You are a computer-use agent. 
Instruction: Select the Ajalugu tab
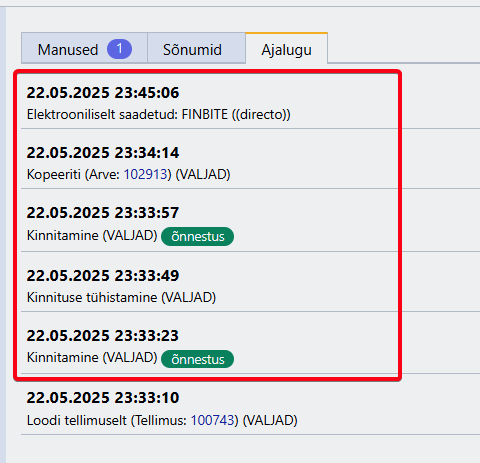click(287, 48)
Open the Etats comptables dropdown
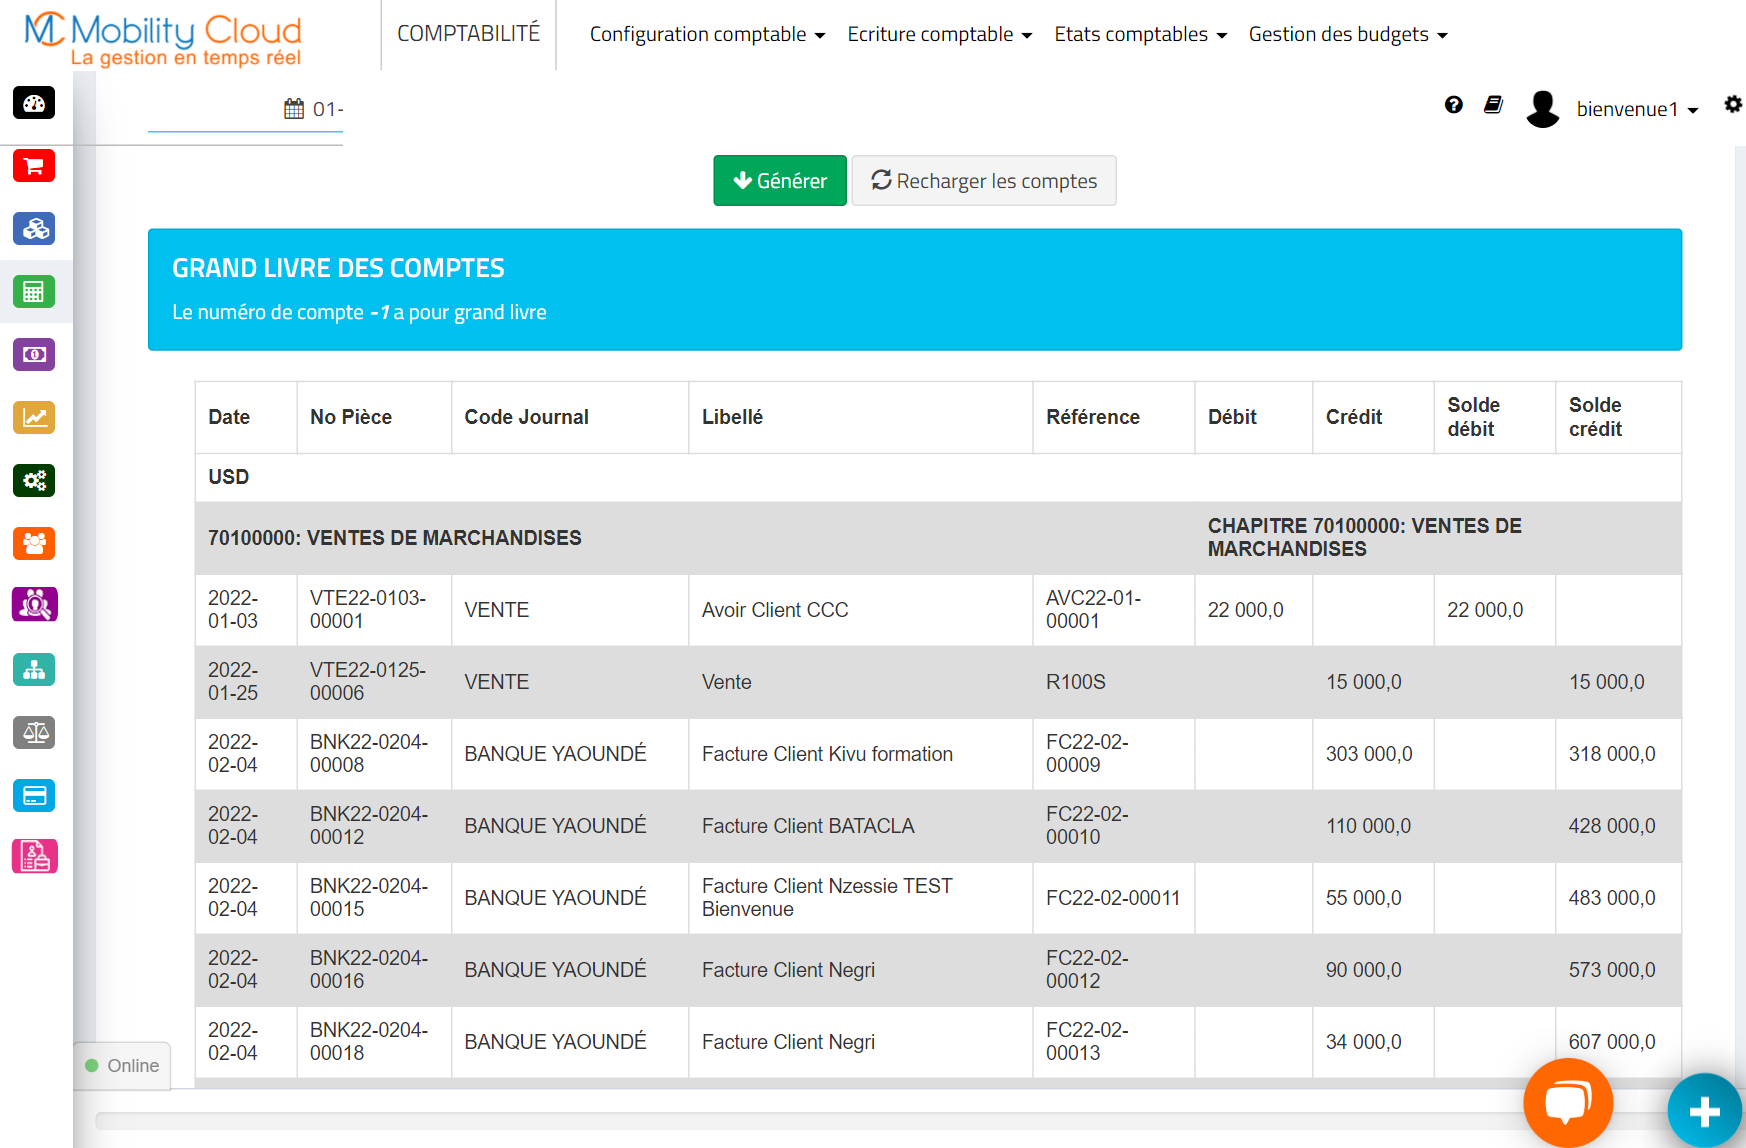Viewport: 1746px width, 1148px height. click(x=1140, y=35)
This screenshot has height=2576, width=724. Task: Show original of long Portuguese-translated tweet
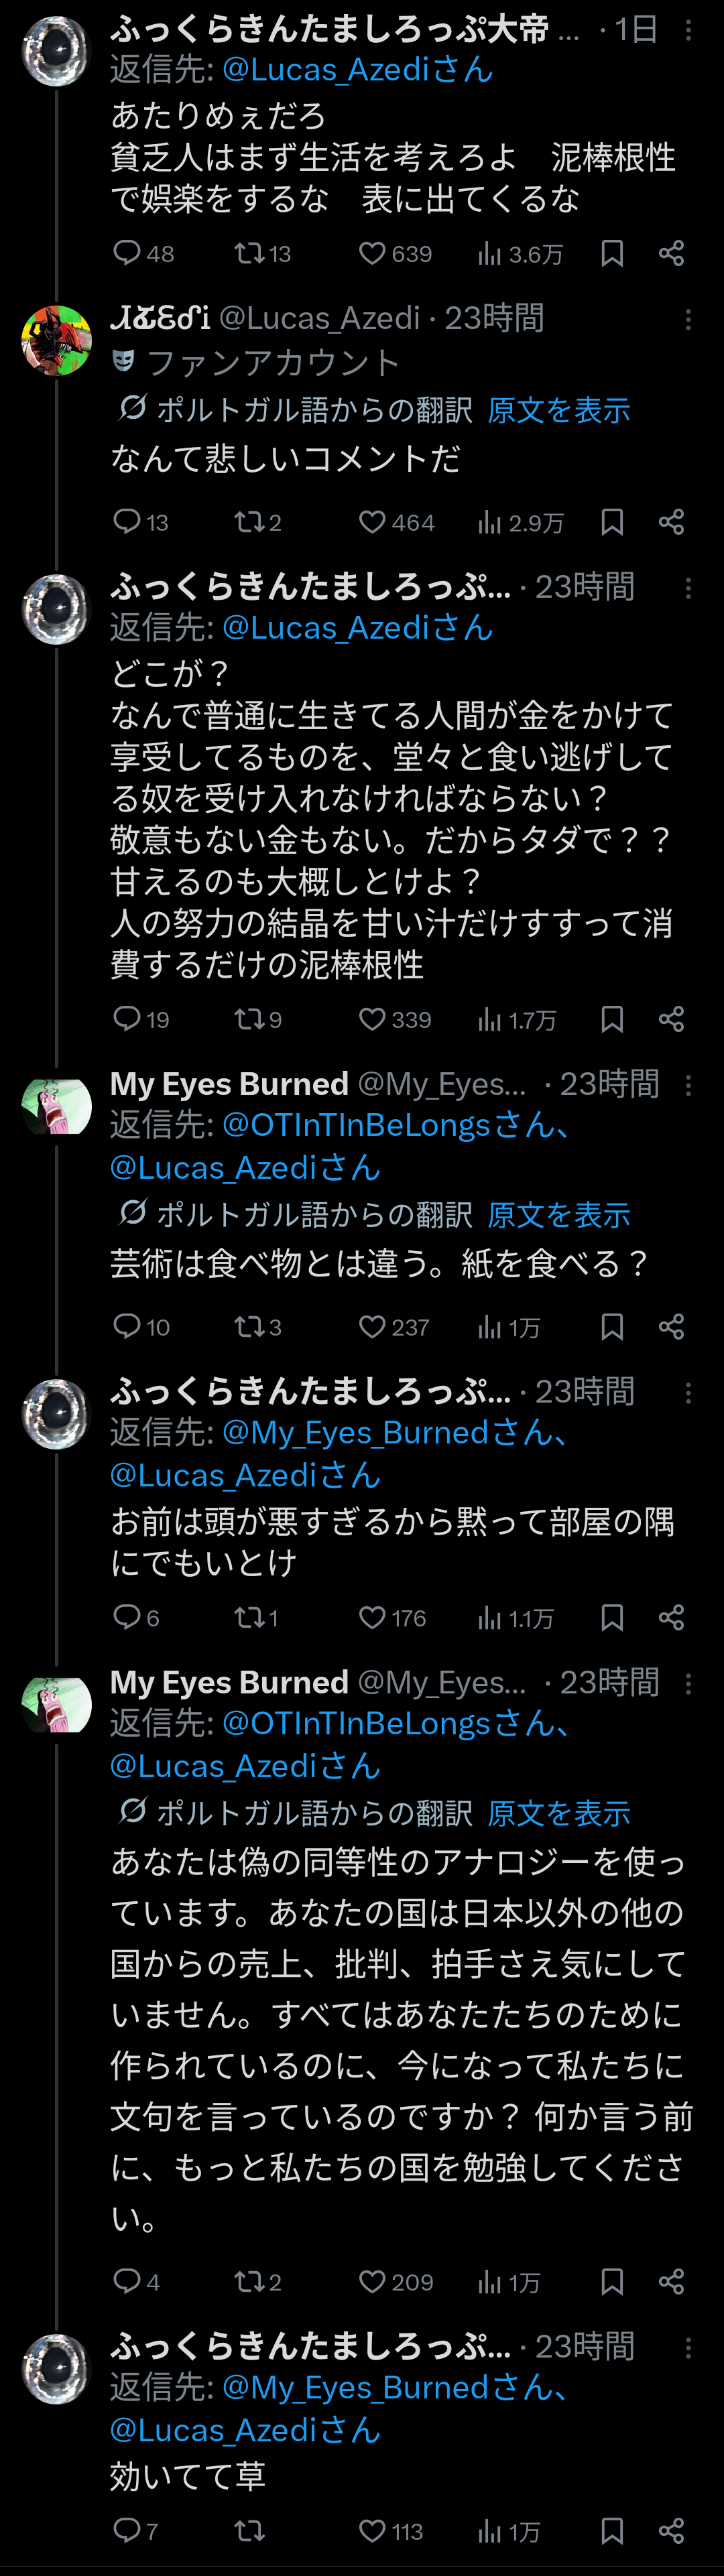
⁂
**Task**. Quote the preceding listing precisely and completely, omitting its images.

**Task response**.
You are a computer-use agent. 
Instruction: Select the Ajalugu tab
click(287, 48)
Open the Etats comptables dropdown
Viewport: 1746px width, 1148px height. click(x=1140, y=35)
This screenshot has height=2576, width=724. Task: Show original of long Portuguese-translated tweet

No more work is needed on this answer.